Reproduction Abstracts

Introduction: SPRASA is a protein, that is expressed in the acrosome of sperm, as wel as on the oolemma of many mammals, which we identified as the target of antisperm antibodies from some infertile men. In order to further understand the importance of SPRASA we produced knockout mice and examined the effect of this gene knockout on murine fertility.

Methods: With ethics approval (AEC_R811) knockout mice were generated lacking the expression of exons 4 and 5 of the SPACA-3 gene that encodes SPRASA, and a breeding colony established. Sperm extracted from the distal vas deferens or cauda epididymis of eight week (n=5) and eight month (n=4) old knockout or control males was counted and graded for motility. Right ovaries from control (n=4) or SPRASA knockout (n=4) females were sectioned and the number of follicles at each stage counted. Homozygous SPRASA knockout (n=16) or control (n=7) breeding pairs were monitored for litter size and time between litters.

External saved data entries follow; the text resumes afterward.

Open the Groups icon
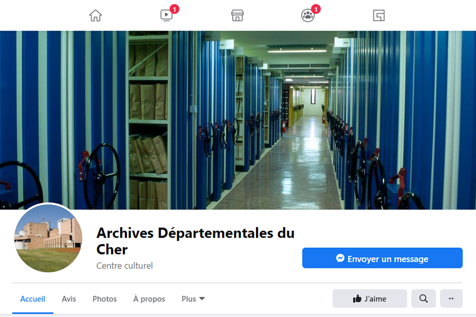The image size is (476, 317). pyautogui.click(x=307, y=15)
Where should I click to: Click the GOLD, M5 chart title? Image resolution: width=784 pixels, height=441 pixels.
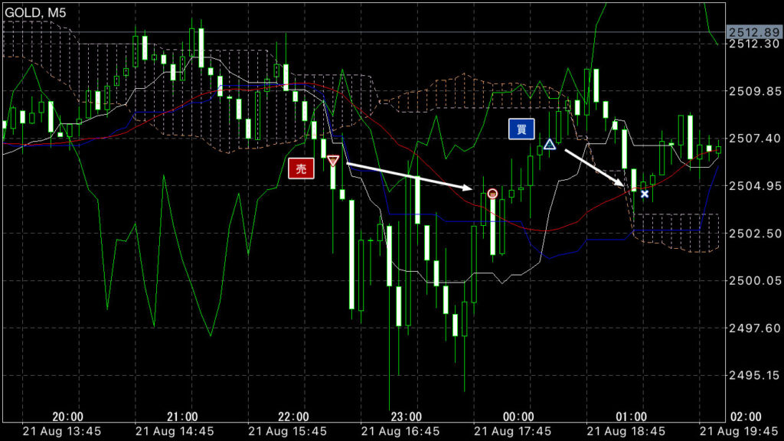(36, 11)
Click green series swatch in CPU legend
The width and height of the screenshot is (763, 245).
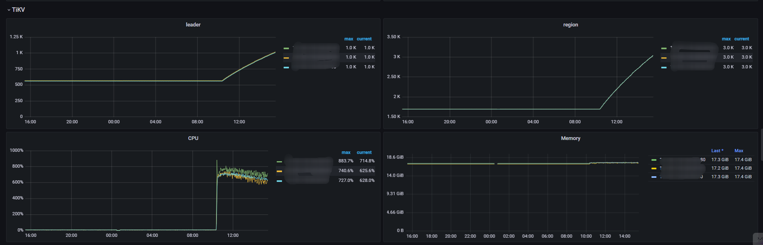[x=279, y=161]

Results: There were no significant differences in sperm count or motility between SPRASA knockout or controls (P>0.05) at eight weeks or eight months age. There was no significant difference in the number of follicles, at any stage of development, between control and SPRASA knockout females (P<0.05). Litter size was significantly (P,0.0001) smaller in SRPASA knockout (five pups) than control (seven pups) controls. Average time between litters was significantly (P=0.0076) longer in SPRASA knockout (32.4 days) than control mice (24.5 days).

Discussion: Our observations of mice genetically deficient in SPRASA suggest that deletion of SPRASA does not affect production of either sperm or oocytes but does reduce fertility. This result supports existing evidence from in vitro models showing that SPRASA is involved in sperm-oocyte interactions and confirms that SPRASA is potentially a useful target for the control of fertility.